As I prepare my witty repartee, I’m lured out of my thoughts by the sound of my phone ringing.
“Ava? Where are you?” He sounds irritated.
“Good Morning to you too, Alexandre,” I roll my eyes.
“We have brunch with my mother in a few minutes.” He informs me of this as if it is an everyday occurrence. It’s not, thankfully.
“Really? Can I skip it today? I’m not dressed.” Please, God, say yes.
“No, you can’t skip it. My mother is expecting you. I suggest you come home and make yourself presentable.”
His words cut into me, etching away at my already low self-esteem. My hands close into fists as I try to shake off the dejection I feel. I collect my belongings and hurry home. As I open the door, my body shivers at the shrill sound of her voice.
She had beaten me home.
“Well, look who decided to join us,” she says to Alexandre as she glances down at her watch and shakes her head. “A little tardy, and what is she wearing?”
Alexandre rises from the couch and walks over to me. “Would you please freshen up?” he says in a hushed tone under his breath.
With haste, I make my way into my bathroom, and within minutes my clothes are off and replaced with my classic black pants, a crisp white button down, and a face void of emotion. Sweeping my long dark locks out of my face, the transformation is complete. I’ve become the perfect Stepford wife.
The door to the bedroom creaks as I emerge into the hallway. Taking brisk steps, I find them sitting on the pristine white couch in the living room. Lenore sits aloof, a perfect ice sculpture in her iconic strawberry tweed Chanel suit. Her long ebony hair is blown straight, and there is no emotion on her botoxed face. Her thin lips purse as she takes notice of me entering the room. As she turns her long and delicate frame to Alexandre, a memory flashes through my mind from a few years back, right after we announced our engagement.

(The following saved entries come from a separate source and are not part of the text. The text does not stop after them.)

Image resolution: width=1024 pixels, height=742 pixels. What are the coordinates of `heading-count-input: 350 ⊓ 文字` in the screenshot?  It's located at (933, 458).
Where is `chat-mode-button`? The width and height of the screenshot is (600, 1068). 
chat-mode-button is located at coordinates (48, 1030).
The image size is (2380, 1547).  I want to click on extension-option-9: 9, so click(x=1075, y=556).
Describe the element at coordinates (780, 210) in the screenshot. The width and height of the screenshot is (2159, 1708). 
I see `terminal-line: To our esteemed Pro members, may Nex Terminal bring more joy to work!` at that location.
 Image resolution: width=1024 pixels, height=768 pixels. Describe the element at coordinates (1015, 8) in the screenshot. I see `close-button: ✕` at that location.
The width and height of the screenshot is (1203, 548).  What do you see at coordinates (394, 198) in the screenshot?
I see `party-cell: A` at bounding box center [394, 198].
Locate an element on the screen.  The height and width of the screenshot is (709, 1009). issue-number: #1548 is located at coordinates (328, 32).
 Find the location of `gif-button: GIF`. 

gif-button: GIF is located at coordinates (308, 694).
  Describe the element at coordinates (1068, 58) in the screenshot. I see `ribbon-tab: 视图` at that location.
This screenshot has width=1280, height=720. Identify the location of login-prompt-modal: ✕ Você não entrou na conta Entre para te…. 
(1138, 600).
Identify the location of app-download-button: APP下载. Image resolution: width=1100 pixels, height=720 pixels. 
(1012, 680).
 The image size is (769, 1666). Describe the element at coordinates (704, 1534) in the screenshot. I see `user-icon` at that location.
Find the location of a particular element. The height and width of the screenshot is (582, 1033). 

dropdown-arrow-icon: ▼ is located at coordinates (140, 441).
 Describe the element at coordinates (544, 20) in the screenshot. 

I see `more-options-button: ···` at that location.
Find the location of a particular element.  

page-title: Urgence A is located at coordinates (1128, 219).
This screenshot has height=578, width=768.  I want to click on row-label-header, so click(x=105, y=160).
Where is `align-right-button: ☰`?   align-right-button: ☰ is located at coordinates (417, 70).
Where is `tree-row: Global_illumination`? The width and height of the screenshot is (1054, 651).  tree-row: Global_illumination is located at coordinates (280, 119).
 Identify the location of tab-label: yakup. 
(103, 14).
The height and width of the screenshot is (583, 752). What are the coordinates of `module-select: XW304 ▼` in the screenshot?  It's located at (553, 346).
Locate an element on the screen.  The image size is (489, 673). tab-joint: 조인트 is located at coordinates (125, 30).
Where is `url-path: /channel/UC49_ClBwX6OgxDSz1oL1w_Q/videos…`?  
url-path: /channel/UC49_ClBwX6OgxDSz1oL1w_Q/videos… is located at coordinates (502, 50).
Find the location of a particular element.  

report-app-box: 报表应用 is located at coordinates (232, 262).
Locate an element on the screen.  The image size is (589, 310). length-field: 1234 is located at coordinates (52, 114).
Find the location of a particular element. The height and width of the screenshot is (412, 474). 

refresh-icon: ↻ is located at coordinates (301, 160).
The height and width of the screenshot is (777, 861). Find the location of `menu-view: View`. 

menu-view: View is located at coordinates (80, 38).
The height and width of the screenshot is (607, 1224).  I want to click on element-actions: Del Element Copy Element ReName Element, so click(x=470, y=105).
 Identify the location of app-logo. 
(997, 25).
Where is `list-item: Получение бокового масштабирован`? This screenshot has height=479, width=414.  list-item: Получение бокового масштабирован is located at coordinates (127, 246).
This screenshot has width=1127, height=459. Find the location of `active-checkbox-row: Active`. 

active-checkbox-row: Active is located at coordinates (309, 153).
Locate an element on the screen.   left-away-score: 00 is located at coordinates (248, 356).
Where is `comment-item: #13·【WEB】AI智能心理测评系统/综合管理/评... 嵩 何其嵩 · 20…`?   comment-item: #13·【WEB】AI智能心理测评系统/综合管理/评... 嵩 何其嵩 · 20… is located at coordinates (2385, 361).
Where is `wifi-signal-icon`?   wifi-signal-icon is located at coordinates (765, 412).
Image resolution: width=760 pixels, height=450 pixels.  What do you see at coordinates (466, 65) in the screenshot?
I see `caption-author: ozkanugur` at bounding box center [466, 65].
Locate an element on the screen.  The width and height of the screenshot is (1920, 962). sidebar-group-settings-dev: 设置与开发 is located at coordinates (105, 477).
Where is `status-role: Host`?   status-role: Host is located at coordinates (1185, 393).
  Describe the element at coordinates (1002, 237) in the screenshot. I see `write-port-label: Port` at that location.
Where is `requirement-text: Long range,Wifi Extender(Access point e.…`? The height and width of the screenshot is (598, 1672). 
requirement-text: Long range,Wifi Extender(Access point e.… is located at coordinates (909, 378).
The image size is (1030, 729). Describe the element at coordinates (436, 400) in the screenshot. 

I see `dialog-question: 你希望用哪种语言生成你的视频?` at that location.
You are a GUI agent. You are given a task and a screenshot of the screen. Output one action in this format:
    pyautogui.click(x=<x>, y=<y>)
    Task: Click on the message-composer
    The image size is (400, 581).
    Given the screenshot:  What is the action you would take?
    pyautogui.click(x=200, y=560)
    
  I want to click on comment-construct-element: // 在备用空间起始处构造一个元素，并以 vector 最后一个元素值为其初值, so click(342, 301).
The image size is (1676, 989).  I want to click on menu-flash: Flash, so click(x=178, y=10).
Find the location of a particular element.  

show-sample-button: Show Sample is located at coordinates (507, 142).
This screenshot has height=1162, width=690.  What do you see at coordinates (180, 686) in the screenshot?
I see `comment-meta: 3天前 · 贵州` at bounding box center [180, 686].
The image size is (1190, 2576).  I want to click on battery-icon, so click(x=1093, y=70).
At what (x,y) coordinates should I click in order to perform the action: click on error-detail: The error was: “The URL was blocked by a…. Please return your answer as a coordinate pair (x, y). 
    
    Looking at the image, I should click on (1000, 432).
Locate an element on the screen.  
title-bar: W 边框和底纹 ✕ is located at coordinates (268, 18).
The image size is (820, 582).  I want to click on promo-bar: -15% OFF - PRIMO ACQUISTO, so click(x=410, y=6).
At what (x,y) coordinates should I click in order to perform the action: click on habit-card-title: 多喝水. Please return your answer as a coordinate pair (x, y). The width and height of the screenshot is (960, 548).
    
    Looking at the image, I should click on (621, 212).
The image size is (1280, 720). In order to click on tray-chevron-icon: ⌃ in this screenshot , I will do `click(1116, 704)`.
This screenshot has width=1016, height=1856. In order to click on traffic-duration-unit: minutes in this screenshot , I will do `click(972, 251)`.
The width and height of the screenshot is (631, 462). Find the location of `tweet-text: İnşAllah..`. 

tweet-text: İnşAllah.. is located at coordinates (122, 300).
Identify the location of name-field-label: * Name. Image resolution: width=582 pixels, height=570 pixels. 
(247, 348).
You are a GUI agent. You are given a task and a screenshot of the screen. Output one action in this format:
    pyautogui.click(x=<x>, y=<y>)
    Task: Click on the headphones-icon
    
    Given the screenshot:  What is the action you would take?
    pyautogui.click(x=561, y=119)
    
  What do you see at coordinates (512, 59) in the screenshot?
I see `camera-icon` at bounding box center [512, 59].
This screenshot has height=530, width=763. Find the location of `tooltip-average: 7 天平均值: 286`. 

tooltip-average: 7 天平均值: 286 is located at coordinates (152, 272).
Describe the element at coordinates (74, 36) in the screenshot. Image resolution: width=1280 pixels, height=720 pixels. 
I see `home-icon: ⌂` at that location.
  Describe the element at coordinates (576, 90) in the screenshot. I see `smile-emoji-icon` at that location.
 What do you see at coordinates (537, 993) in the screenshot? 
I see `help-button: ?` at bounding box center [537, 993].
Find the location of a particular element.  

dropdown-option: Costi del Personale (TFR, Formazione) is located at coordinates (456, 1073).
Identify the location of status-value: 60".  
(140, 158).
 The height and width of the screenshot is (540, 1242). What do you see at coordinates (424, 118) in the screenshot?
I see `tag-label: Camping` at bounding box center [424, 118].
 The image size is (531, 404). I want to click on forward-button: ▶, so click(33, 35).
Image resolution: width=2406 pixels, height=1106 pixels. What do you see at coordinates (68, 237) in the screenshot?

We sat at the rickety wooden café table at Bagatelle, a French Brasserie in the Meat Packing District. The air was crisp and refreshing, as the retracting glass walls were pulled open to enjoy the perfect fall day. Lenore sat across from me, pushing the food around her plate to keep up the pretense that she was actually consuming it. I had invited her to lunch to try to get to know her better, but the silence between us was deafening. Awkward and uncomfortable, I finally mustered up the courage to speak.